This repo contains all the required resources in order to create a simple chat-bot with the use of MetaLWOz dataset.
• (1) Data pre-processing. Prepare the training data (pairs of sentences from the provided data set).
• (2) Neural Network Structure. Choosing an appropriate neural network structure that can model the problem.
• (3) Loss Function. Selecting an appropriate loss function.
• (4) Training. Training of the model on sentence pairs ([input, output]).
• (5) Testing - Inference. A txt as well as a gif are provided with some test conversations with the chatbot.

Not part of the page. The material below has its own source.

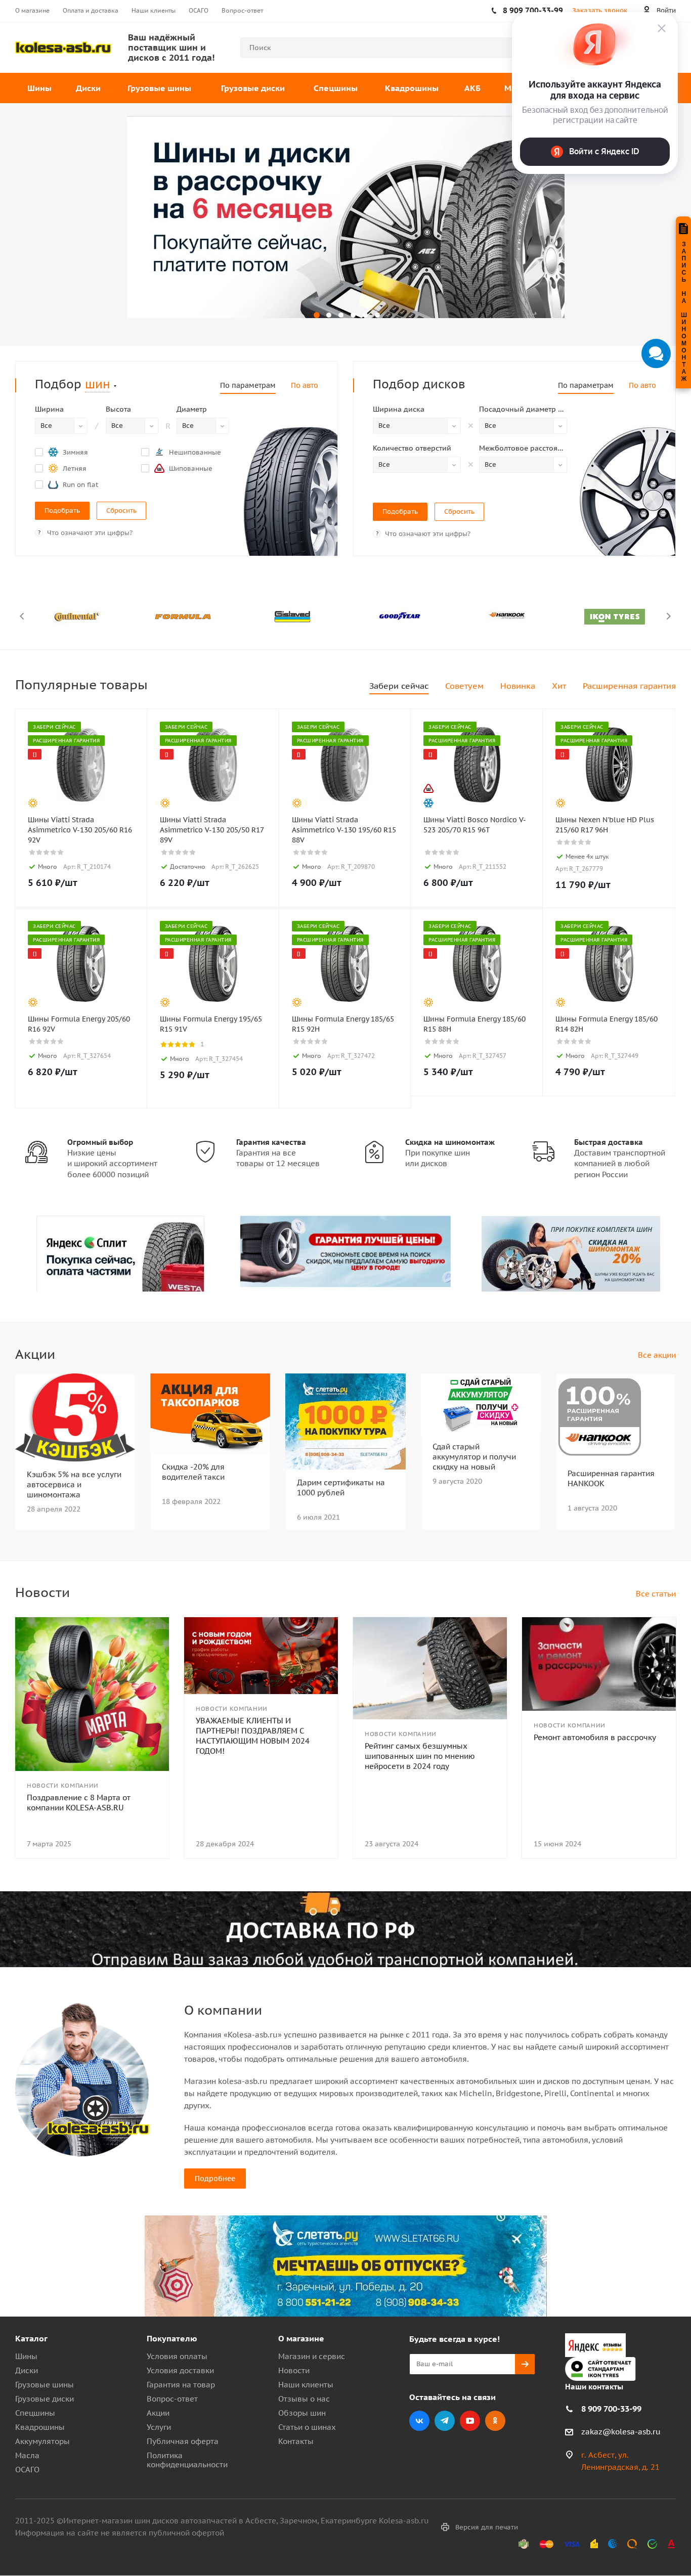Expand the Количество отверстий dropdown

tap(416, 465)
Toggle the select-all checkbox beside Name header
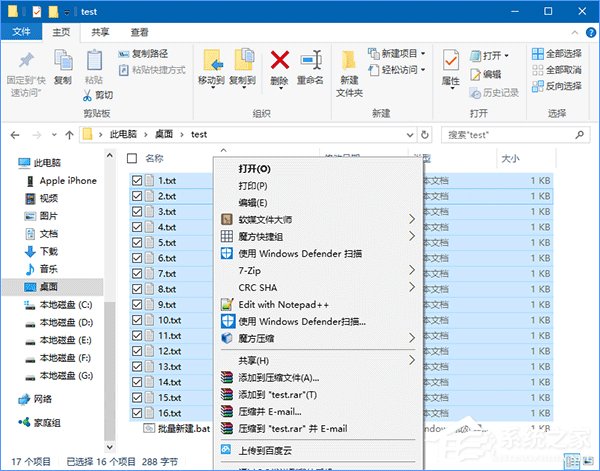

In general, the chat-bot behaved as expected without having exciting results. This was expected because we had limitations in RAM and the total training time of the model. Still from the results it was seen that the model didn’t overcome the problem of overfitting, especially for discussions that existed arbitrarily in the training data. Some examples are the chatbot's constant references to setting an alarm, in questions like what’s the number and what do you need help with.
One way to overcome this is to train separate models for each of the 47 domains or at least for the similar ones. This could be done by creating different vocabularies for each domain and prompting the user to select a type of conversation he wishes to have. This way, the encoder – decoder model would be able to obtain and process only data from the selected vocabulary.
Finally, the results might be quite different if we didn’t delete all the questions that were over 13 words. This would lead to a new bigger vocabulary and the training step would become more time-consuming and source-demanding
I have to mention that for implementing this project I produced, changed and obtained code from several sources that I link on the provided PDF file here in this repo.
Also I should mention that the file metalwoz-v1 provided in this repo was downloaded from https://www.microsoft.com/en-us/research/project/metalwoz/.
This repository was initially created to store my personal python codes but also be available to others trying to build or understand something similar. The codes contained in this repo are made specifically for a Machine Learning and Natural Language Processing course of my MSc program.